TASK:
In the data below, find every line with the word "entry" and copy it.

GIVEN INFORMATION:
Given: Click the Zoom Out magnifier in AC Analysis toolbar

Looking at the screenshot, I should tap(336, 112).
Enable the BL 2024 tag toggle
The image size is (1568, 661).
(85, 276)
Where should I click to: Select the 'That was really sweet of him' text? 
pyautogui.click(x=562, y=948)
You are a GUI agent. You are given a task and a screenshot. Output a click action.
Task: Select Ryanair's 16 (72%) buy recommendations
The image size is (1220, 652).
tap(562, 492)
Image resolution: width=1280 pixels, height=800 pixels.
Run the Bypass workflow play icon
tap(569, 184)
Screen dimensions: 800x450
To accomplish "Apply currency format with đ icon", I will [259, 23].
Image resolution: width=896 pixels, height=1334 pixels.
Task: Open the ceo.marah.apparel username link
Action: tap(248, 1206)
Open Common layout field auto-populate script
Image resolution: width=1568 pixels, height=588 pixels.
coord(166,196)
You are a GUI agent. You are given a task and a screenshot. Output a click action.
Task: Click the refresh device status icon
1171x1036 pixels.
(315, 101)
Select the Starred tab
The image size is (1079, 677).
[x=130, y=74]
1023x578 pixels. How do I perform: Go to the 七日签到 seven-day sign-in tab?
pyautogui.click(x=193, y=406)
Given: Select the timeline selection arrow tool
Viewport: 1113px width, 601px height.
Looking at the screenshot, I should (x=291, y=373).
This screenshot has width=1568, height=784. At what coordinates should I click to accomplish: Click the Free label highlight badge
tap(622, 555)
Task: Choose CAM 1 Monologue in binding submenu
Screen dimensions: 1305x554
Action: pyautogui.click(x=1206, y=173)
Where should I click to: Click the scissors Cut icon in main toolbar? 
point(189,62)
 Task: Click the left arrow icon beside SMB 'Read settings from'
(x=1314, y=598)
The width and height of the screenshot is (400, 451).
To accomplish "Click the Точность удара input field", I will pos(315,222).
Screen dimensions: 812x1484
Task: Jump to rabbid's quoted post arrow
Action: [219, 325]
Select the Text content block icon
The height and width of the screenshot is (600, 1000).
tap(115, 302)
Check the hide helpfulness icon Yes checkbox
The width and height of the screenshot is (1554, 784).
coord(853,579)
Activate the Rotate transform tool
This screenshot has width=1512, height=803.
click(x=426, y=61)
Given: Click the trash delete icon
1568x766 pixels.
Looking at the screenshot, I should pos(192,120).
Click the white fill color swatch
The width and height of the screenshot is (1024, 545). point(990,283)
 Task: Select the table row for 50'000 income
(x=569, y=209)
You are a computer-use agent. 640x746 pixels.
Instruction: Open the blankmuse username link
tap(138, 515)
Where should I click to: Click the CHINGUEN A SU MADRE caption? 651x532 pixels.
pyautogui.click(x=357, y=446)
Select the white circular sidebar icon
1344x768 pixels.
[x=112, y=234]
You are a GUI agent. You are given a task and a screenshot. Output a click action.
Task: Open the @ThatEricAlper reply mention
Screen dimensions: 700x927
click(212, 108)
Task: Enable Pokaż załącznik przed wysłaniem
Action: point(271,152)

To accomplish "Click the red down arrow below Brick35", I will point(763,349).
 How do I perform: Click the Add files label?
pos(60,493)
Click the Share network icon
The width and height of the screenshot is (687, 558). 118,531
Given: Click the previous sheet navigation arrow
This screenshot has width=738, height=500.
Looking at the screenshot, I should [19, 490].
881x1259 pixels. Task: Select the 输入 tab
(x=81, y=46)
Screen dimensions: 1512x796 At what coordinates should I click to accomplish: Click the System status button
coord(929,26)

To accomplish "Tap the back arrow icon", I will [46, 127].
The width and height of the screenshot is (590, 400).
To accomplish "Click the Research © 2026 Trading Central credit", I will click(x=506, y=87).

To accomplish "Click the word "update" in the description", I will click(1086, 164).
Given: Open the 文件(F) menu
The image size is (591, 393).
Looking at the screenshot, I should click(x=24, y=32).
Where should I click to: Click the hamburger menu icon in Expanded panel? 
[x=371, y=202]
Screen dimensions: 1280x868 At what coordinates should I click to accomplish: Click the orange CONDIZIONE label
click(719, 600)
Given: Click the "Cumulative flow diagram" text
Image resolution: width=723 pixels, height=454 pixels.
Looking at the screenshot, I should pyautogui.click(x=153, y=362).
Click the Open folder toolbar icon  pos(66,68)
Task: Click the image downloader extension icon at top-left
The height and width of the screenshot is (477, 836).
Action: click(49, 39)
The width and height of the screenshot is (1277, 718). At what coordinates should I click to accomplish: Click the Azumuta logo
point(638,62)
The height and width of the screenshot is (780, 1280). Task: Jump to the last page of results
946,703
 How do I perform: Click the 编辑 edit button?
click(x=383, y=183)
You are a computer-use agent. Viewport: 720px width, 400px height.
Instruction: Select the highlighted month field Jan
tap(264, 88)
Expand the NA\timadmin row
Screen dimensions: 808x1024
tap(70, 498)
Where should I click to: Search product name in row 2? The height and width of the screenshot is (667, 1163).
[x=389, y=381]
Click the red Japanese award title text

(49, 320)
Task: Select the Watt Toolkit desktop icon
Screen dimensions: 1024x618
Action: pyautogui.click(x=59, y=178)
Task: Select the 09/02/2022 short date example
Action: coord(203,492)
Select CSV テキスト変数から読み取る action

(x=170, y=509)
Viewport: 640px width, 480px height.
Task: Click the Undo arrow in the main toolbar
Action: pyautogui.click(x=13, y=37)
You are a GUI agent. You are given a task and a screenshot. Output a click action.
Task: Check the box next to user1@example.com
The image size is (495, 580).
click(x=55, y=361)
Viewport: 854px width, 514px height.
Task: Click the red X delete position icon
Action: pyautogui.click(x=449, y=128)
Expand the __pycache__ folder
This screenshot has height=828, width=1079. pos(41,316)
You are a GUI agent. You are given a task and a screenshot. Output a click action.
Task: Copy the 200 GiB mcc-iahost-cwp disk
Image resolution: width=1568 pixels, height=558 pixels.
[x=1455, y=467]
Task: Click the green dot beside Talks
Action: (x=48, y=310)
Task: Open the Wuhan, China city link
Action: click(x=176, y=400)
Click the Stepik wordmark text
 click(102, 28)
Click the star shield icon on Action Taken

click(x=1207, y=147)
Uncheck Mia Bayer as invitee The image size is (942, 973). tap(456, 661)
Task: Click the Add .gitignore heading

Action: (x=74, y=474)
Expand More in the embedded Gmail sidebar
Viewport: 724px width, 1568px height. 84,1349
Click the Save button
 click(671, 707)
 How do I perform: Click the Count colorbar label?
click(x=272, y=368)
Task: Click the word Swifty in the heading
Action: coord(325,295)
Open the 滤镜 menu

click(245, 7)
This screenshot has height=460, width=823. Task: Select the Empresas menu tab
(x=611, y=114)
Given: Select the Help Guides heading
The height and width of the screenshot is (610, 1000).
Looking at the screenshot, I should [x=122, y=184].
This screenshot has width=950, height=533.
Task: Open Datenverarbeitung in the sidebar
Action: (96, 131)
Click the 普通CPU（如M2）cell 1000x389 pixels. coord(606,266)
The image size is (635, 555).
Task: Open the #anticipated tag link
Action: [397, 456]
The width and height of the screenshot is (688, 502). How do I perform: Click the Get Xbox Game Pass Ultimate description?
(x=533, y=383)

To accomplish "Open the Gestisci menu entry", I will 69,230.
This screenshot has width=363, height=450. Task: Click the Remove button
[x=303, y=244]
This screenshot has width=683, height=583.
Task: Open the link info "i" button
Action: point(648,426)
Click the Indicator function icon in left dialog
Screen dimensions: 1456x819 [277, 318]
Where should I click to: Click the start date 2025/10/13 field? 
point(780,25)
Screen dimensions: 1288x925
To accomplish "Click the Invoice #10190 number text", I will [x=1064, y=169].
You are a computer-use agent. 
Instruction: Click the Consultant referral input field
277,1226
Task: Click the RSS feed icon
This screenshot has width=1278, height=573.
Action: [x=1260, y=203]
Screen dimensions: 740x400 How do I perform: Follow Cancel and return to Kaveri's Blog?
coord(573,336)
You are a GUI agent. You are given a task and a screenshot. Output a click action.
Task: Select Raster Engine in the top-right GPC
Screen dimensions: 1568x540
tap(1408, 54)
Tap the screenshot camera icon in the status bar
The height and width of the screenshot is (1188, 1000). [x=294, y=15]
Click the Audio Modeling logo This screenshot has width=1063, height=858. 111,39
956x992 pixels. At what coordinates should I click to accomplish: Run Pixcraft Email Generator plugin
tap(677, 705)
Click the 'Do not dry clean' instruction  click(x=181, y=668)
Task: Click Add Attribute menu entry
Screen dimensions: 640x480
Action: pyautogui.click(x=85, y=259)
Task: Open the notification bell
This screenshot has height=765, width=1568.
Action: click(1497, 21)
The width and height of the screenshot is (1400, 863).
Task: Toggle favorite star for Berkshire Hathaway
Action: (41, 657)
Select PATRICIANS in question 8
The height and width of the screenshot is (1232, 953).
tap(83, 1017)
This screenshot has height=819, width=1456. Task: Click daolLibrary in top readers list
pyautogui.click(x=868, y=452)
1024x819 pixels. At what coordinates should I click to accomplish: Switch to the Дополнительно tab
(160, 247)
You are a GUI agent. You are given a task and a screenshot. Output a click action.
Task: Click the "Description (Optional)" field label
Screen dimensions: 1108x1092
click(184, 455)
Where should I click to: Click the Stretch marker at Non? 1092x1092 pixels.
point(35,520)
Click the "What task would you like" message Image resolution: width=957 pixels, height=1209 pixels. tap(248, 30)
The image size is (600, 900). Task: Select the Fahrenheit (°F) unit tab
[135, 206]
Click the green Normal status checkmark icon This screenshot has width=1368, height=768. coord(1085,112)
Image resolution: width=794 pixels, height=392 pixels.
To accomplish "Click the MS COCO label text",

WRITTEN RESPONSE:
To accomplish "Open the Gestisci menu entry", I will 69,230.
Task: Click Add Attribute menu entry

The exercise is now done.